Henk, Larry and I began this project in November 2004 with just our imagination, persistence and Henk's production skills to our credit. We've always had the dream that we could procure sponsors for our programming and find a way to get paid for our efforts, but our talents are as content providers and there's nary a salesman among us. Rev. Ferre took pity on us some time ago and committed his internet skills to the project, redesigning and managing our website at www.RadioFreeAmsterdam.com and making sure we get the widest possible exposure on the world wide web.
Joeri has also served the project for some time as our ISP and webspace manager, donating his time and effort to make sure we have enough bandwidth to carry our programming and troubleshooting problems whenever they pop up. Now, as a key part of our organization process, Joeri has promised to increase the size of the RFA site so that we can not only podcast as much new and future programming as we may assemble, but also move all our program archives from the several places they've been stashed to the main RFA website and keep them available on the site at all times.
My dream for Radio Free Amsterdam has always been to get all the great radio programs made by roots music scholars and fanatics across America who have been making that one great program each week for the local college or public radio station and gather them together to be programmed on our internet radio station so they can be heard in one place by people all around the world.
I think by the end of the year we will be moving concretely toward this goal. With our expanded bandwidth we will be able to solicit programming from independent broadcast producers all over America and the world and add their shows to our mix as we've done on a trial basis with Cary Wolfson's Live from the Red Rooster Lounge and Tom Morgan's Jazz Roots.
We're also planning to establish a broadcast stream at our website that will provide continuous music and program productions from our archives. Our stream will feature blues, jazz, R&B, gospel, the sounds of New Orleans and roots music of all sorts, interspersed with programs stored in our archives and new programming as it is produced and acquired. We hope to have this service up and streaming by later this fall.

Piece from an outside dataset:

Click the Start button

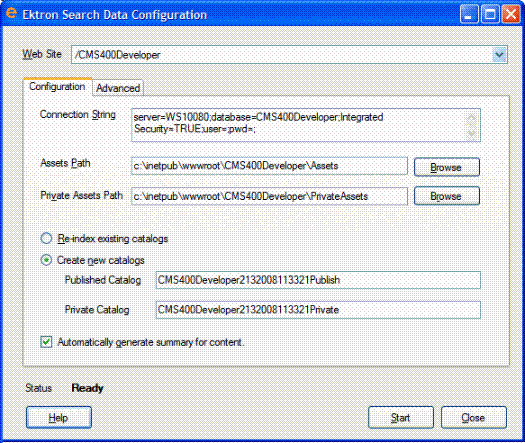400,417
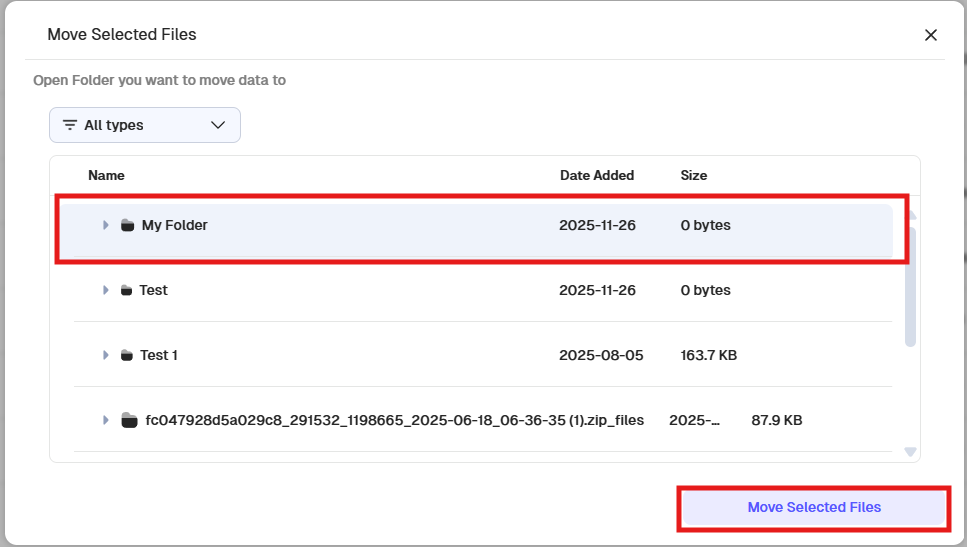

Sidney and Joeri have also pledged to help us create a solid organizational basis with a board of directors that can interface with government entities, banks, cultural and arts agencies and other businesses and also secure sponsors and other forms of financial support so that one day we may operate on a professional basis and pay our staff and program producers.
This was all pretty heady stuff for some guys who started out making simulated 'live' radio broadcasts from a bunch of coffeeshops during the 2004 Cannabis Cup just for fun, but we've been serious and consistent in making and podcasting what now amounts to 140 episodes of the John Sinclair Radio Show, and in trying out our ideas for creating our own internet radio station based in Amsterdam, and it's definitely time to take our project to a higher level. Stay tuned for further developments.

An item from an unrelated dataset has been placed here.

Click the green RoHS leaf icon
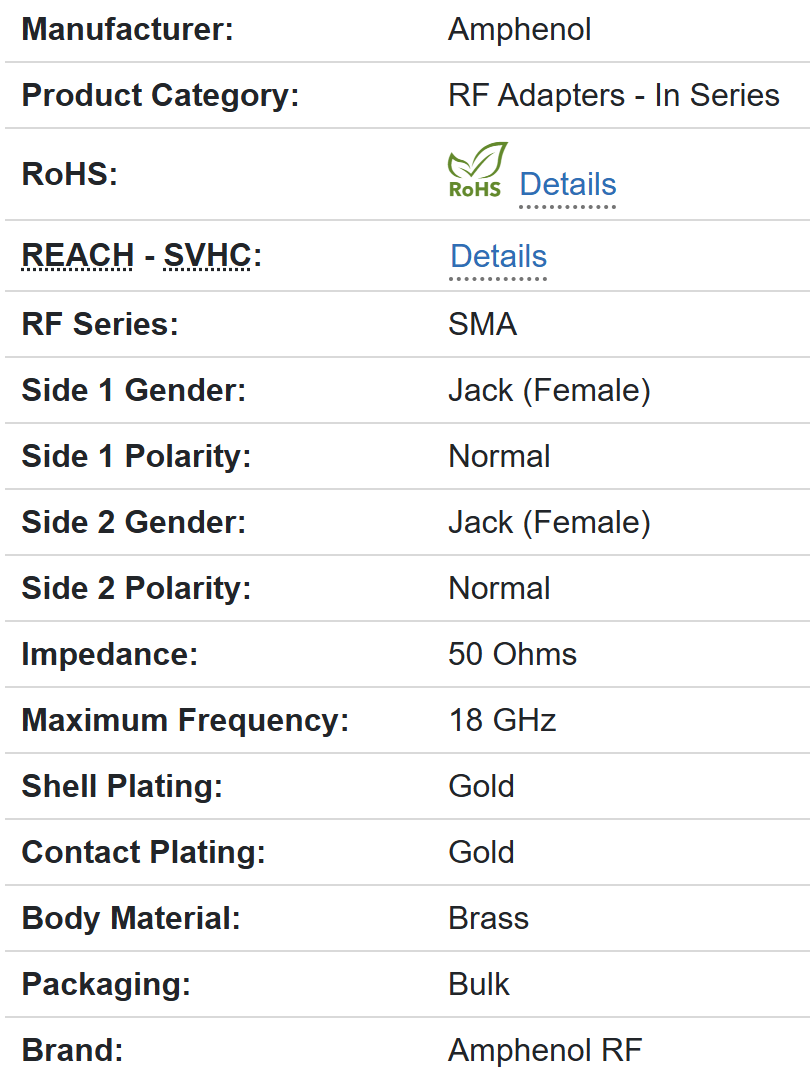Viewport: 810px width, 1074px height. [476, 170]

With all this creative ferment going on as I was preparing to leave town to spend almost six weeks in Detroit and Michigan and most of the fall away from this beautiful city, it was even harder to leave Amsterdam than usual. But I've got my ticket in my hand, my bags all packed, my other belongings stored away and I'm ready to go early this morning when I make my way to Schipol Airport. I've got to turn in the keys to the lovely apartment in the Jordaan that I've enjoyed for the last five months, and November will bring another temporary housing adventure, but I'm thankful for the time in Reza's place on the Lijnbaansgracht and pretty much ready for whatever might come next.